Sy Perlis, 91, breaks record for bench-pressing







*Don't mess with 91-year-old who broke world bench-pressing record*

Most people feel lucky simply to be breathing past age 90. Not Sy Perlis. The 91-year-old from Surprise, Ariz., set out to break the World Association of Benchers and Deadlifters record in the 90-and-over age division on Saturday — and after five tries, he did it. Perlis, who has a pacemaker and arthritis, benched 187.2 pounds, blowing well past the association record of 135 pounds in place since 2005. But the World War II veteran, who began weightlifting at age 60 because the sport didn't require him to run around, isn't stopping there. He's planning to break his own record again soon.

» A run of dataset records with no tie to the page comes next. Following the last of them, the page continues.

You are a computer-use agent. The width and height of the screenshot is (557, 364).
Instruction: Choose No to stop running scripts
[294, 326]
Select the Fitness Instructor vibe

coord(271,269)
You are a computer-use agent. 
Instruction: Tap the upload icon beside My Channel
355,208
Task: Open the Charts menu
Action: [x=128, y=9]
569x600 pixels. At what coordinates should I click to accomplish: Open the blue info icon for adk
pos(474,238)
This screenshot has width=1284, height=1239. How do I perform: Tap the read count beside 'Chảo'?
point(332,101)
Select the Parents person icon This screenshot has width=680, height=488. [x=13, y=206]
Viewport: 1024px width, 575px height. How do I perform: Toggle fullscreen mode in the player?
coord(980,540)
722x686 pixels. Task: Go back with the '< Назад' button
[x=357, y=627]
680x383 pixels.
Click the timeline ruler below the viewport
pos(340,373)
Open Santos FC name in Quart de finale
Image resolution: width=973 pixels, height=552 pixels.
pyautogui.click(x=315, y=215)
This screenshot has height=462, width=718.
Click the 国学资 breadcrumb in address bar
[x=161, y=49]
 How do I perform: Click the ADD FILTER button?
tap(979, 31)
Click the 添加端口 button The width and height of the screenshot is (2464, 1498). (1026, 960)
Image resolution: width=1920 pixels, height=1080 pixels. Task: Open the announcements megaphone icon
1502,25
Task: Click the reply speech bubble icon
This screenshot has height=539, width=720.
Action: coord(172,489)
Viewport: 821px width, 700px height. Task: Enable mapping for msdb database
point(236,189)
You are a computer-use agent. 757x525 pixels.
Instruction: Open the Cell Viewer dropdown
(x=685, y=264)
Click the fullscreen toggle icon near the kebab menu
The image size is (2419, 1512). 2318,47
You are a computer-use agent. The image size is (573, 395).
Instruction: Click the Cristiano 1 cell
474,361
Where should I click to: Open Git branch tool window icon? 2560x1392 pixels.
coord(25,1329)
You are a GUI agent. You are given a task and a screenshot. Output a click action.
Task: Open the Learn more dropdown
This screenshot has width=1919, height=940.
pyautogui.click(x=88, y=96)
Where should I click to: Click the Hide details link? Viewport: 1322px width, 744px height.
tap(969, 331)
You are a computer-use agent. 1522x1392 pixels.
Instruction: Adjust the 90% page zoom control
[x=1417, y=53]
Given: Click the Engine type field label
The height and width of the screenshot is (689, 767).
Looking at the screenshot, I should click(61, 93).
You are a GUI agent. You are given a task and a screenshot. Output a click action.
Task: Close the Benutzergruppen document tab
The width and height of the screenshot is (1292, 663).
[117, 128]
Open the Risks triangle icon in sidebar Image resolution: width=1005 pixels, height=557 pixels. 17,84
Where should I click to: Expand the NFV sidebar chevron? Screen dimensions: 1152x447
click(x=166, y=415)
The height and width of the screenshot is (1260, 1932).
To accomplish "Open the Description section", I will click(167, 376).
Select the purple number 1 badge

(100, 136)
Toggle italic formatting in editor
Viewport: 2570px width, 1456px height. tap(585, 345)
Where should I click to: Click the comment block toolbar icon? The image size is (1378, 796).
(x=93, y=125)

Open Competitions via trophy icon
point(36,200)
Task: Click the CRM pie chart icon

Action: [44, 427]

His wife, Joan, 69, calls Perlis her "motivator." We're sure she's not the only one he inspires.


----------



## thebrick (Jun 15, 2013)

Its freakin' BAD ASS! Love it!


----------



## chrisr116 (Jun 15, 2013)

Hell Yeah.  That is great.  He can bench a lot more than some of the cross fit guys at my gym.


----------



## srd1 (Jun 15, 2013)

Thats just awsome!!!


----------



## turbobusa (Jun 15, 2013)

hope for a beautiful future... Cool... T


----------



## swolesearcher (Jun 15, 2013)

chrisr116 said:


> Hell Yeah.  That is great.  He can bench a lot more than some of the cross fit guys at my gym.



that`s what i meant when i said you`ll still young even at 80.. 
i guess you`ll beat his record


----------



## Ironbuilt (Jun 15, 2013)

turbobusa said:


> hope for a beautiful future... Cool... T




:yeahthat  
ib


----------



## Magnus82 (Jun 16, 2013)

Start when 60?  That's awesome!  Plus he's got a little 69 year old spring chicken he's chasing around.  This guys my hero!


----------



## d2r2ddd (Jun 16, 2013)

Another proof that you're never too old to start lifting!


----------



## d2r2ddd (Jun 16, 2013)

W. Valley weightlifter sets bench-press record - world champion at 91 - Sy Perlis - YouTube


----------



## chrisr116 (Jun 16, 2013)

Magnus82 said:


> Start when 60?  That's awesome!  Plus he's got a little 69 year old spring chicken he's chasing around.  This guys my hero!



You noticed that too, huh?  A younger woman.  Men never change.


----------



## dorian777 (Jun 18, 2013)

If you look closely, you'll see a methyl-t tab under his tongue!:headbang:


----------